The girl in the mirror isn’t me

This image…this reflection…this person. She isn’t who I see in my head. Who I see in my head is someone much different and much uglier, and completely mismatches what I see in the reflective oval.

How well can you visualize yourself in your mind? Do you see your distinctive features as clearly as you see them in the mirror? Do you see your beauty or your flaws, freckles, imperfections, and can you see the structure and outline of your face, without looking in the mirror? Is what you see in your mind, exactly what you see in the mirror?

The way I picture myself is not what or who I see in the mirror. Isn’t it strange? How is it, the young woman I see in the mirror is not what I see in my mind. It’s like I am unable to convince myself that the woman in the mirror is me. But why do I see someone else?

I picture a younger version of myself, with short curly black hair, wearing glasses, and make-up to cover up the enormous and embarrassing acne scars on my chin.
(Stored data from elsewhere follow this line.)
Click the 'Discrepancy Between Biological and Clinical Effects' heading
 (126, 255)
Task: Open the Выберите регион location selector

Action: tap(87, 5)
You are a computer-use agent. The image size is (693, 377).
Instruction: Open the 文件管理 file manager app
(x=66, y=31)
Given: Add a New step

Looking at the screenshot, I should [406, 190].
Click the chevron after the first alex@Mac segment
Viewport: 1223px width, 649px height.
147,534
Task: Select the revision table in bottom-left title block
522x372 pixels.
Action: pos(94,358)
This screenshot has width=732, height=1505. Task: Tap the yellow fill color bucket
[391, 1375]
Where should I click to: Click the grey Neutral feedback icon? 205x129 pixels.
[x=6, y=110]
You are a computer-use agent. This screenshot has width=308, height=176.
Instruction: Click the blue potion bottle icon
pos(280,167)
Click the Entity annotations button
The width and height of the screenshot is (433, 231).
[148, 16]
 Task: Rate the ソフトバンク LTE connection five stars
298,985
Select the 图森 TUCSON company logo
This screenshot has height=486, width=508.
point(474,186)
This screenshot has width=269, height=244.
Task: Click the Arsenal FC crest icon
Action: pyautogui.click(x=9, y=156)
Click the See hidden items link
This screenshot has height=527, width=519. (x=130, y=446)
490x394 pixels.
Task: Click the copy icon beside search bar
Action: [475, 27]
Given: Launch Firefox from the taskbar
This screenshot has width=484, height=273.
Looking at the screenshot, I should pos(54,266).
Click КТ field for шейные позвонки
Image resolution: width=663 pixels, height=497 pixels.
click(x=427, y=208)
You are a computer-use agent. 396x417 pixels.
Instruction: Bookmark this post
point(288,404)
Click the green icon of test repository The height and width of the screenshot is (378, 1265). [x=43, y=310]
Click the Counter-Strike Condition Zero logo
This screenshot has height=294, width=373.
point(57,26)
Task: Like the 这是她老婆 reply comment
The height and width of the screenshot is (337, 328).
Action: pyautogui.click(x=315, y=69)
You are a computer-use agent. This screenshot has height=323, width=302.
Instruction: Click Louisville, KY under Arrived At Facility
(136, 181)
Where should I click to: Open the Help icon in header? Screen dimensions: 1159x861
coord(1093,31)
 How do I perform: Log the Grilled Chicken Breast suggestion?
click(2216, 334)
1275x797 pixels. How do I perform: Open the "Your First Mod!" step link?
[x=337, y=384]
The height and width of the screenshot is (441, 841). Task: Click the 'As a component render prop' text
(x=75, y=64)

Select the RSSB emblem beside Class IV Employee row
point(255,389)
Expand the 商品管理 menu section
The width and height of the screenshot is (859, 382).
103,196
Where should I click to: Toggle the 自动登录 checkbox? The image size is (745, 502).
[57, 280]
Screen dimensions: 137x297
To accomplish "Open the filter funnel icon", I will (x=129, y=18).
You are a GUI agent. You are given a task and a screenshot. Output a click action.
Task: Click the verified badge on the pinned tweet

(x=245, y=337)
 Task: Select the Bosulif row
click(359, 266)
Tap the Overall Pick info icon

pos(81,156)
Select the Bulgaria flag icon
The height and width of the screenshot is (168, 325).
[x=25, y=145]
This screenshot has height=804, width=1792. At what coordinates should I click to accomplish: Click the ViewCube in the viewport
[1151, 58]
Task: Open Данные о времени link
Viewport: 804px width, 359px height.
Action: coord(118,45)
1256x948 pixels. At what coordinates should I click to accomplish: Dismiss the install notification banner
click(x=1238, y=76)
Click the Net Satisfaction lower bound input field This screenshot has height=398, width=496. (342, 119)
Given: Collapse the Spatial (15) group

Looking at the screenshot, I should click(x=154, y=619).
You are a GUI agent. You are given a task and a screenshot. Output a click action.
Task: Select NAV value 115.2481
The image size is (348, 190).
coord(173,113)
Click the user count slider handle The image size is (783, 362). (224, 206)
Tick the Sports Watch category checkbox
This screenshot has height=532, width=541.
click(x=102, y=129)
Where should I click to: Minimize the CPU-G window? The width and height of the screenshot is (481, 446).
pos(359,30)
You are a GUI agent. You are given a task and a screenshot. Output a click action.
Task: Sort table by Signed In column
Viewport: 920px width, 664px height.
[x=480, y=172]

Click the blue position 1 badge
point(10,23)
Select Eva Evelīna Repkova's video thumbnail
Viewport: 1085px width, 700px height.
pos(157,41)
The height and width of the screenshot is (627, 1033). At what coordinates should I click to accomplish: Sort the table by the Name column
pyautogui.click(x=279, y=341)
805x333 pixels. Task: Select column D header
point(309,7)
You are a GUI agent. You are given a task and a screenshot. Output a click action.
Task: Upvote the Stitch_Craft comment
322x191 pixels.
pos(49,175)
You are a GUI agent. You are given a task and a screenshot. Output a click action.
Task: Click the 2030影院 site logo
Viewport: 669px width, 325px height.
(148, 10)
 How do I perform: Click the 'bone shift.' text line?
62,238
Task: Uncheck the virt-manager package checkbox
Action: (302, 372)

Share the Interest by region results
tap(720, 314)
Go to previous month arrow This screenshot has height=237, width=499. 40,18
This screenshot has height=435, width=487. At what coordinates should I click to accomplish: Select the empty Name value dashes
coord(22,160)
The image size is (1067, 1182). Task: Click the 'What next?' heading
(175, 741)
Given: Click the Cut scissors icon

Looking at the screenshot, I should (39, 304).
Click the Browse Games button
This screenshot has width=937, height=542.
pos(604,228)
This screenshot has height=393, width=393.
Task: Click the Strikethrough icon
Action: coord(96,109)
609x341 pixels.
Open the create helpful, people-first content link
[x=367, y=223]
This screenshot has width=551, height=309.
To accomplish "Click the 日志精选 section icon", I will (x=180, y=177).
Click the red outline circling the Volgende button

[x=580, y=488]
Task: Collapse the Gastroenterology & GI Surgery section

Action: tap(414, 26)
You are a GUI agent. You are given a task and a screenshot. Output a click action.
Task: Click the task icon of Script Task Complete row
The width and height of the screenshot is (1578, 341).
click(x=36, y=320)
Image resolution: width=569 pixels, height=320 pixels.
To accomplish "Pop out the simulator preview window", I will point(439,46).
I picture a younger version of myself, who is a little chunky. She has wide shoulders, with a slim lower back, and narrow legs.

I picture a younger version of myself, who has short prickly and dark hairs above her lip with skin topped with redness and coated with dry flakes.

I picture someone, who has a flabby and lose double neck, and pudgy eyeballs.

Who is this girl? I certainly don’t see her in the mirror. The girl I see in the mirror is appealing. She doesn’t have black hair. Nor does she have acne scars on her chin. She isn’t chunky, and she doesn’t have a flabby neck. Why am I not able to see my own beauty?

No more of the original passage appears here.